Le procès de Christophe Villée

Face à la cour, Villée réfute toutes les accusations portées à son encontre « venant d’envieux et de jaloux ne supportant pas que j’ai pu réintégrer mon poste après la promulgation de l’ordonnance royale ». Selon ce qu’il va déclarer, les autorités municipales ne l’auraient jamais apprécié à cause de ses opinions. Etait-il un monarchiste revendiqué, ce qui aurait alors expliqué cette destitution ? Face aux juges, Villée ne se démonte pas et met en cause tour à tour un commis « qui aura mal reporté les données du registre d’écrou sur les feuilles d’effectif transmises à la municipalité ».

Quant aux chiffres donnés par son successeur Billotte, « ils sont faux…/… il se sera trompé » reprend-il prudemment. « Bien sûr – concède-t-il – j’ai peut-être manqué de vigilance mais il y a une explication aux chiffres reportés ». Et d’expliquer alors aux magistrats que la confusion vient des détenus condamnés à quelques jours ou quelques semaines d’emprisonnement mais qui sont maintenus sous écrou parce qu’ils ne se sont pas acquittés des frais de justice. « C’est une mesure de contrainte administrative qui n’a plus rien à voir avec le temps de condamnation légale ».

Autre source de confusion, selon lui, les condamnés en fin de peine et libérables mais astreints à une mesure de surveillance dite de « haute police ». Devant justifier d’une adresse à leur sortie, ceux d’entre eux qui ne le peuvent pas, restent détenus mais sans titre de détention dûment établi. Des explications somme toute plausibles que son avocat, maître Mastaing, du barreau de Dijon, va s’attacher à rendre crédibles sans malheureusement convaincre. Aux questions posées relatives aux falsifications d’écritures et au détournement de biens, la réponse des jurés sera « oui » à l’unanimité des voix.

 

La fin de l’affaire

Christophe Villée est condamné à six années de réclusion ce qui, à l’époque, est une condamnation plutôt sévère. Mais Villée ne désarme pas et se pourvoie en cassation en s’appuyant sur l’article 267 du code d’instruction criminelle lequel spécifie que « les membres de la cour royale ayant statué sur le renvoi du dossier en ayant siégé à la chambre des mises en accusation ne peuvent, sur la même affaire, ni présider les assises ni assister le président sous peine de nullité ». Or le juge Lombard a bien siégé dans la chambre des mises en accusation puis fut assesseur au procès d’assises. Le recours semble donc totalement recevable.

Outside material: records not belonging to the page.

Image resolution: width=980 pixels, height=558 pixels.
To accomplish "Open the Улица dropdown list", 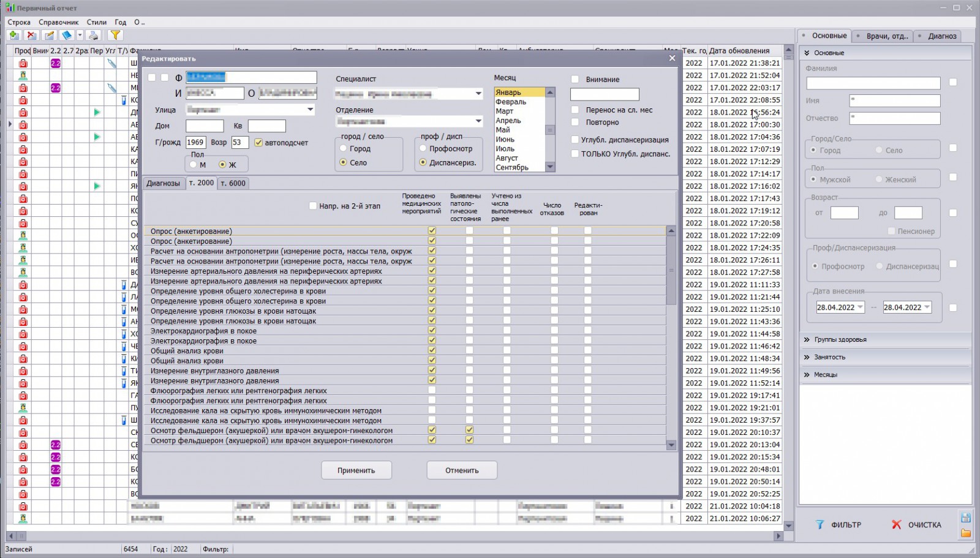I will (310, 110).
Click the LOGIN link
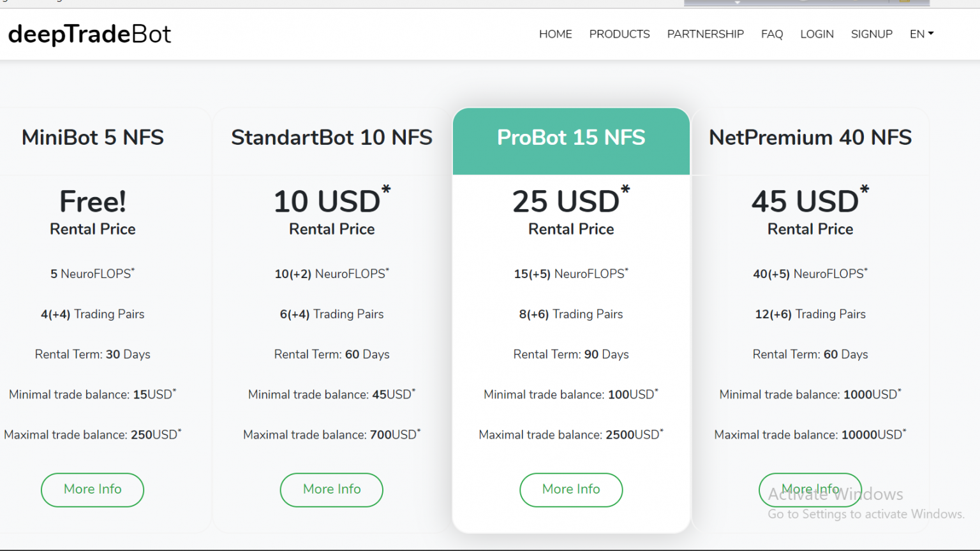Viewport: 980px width, 551px height. 817,34
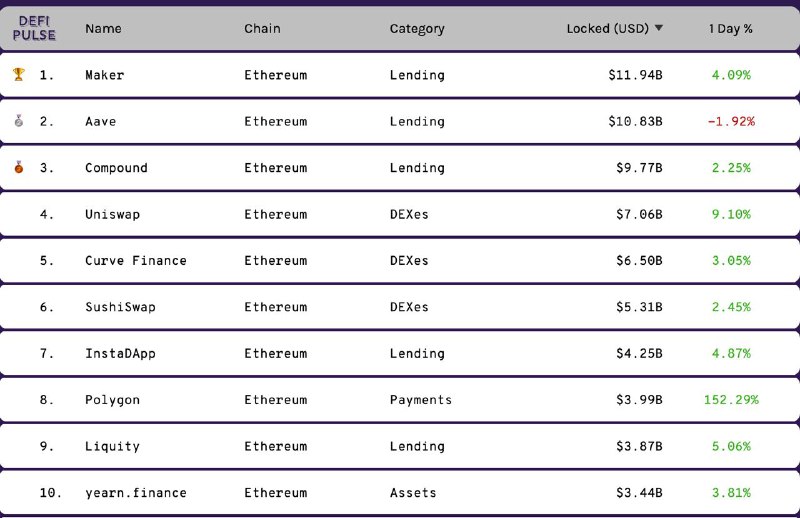Open the Maker project link
Image resolution: width=800 pixels, height=518 pixels.
click(105, 75)
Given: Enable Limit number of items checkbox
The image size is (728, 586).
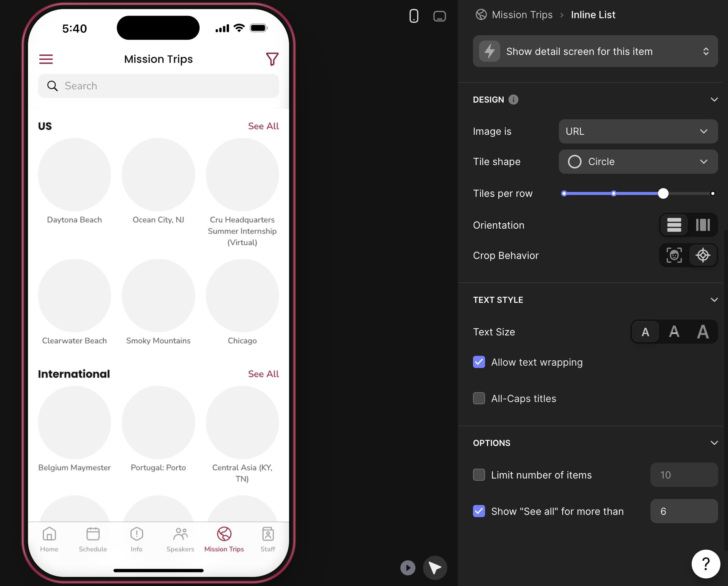Looking at the screenshot, I should tap(479, 475).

Toutefois, la juridiction suprême en aura une toute autre lecture car l’ordonnance de renvoi contresignée par le conseiller Lombard le fut pour le premier procès, celui où Villée ne s’est pas présenté et où il fut, on s’en souvient, déclaré contumax. Le pourvoi est rejeté le 15 juillet 1824. La condamnation est conséquemment définitive. On espère simplement que l’autorité judiciaire n’aura pas eu le cynisme de l’incarcérer dans sa propre prison !

Jean-Michel Armand

 

(1)  Soit un peu plus de deux euros.

(2)  État de celui qui, accusé d’un crime, ne comparaît pas (ou s’est échappé) avant que le jugement n’intervienne ou que le verdict soit prononcé.

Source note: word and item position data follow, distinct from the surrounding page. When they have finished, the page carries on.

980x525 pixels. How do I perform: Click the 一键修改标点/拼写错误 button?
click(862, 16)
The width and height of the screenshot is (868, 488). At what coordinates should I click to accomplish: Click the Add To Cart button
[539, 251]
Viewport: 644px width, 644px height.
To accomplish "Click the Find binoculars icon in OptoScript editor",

(3)  Louis XVIII réintégrera les préfets, sous-préfets maires et fonctionnaires relevés de leur poste par Napoléon à son retour d’exil, les célèbres 100 jours. Du 20 mars au 22 juin 1815, c’est le second règne impérial de Napoléon Ier. Cette période voit le rétablissement du contrôle de l’administration et de l’armée par l’empereur.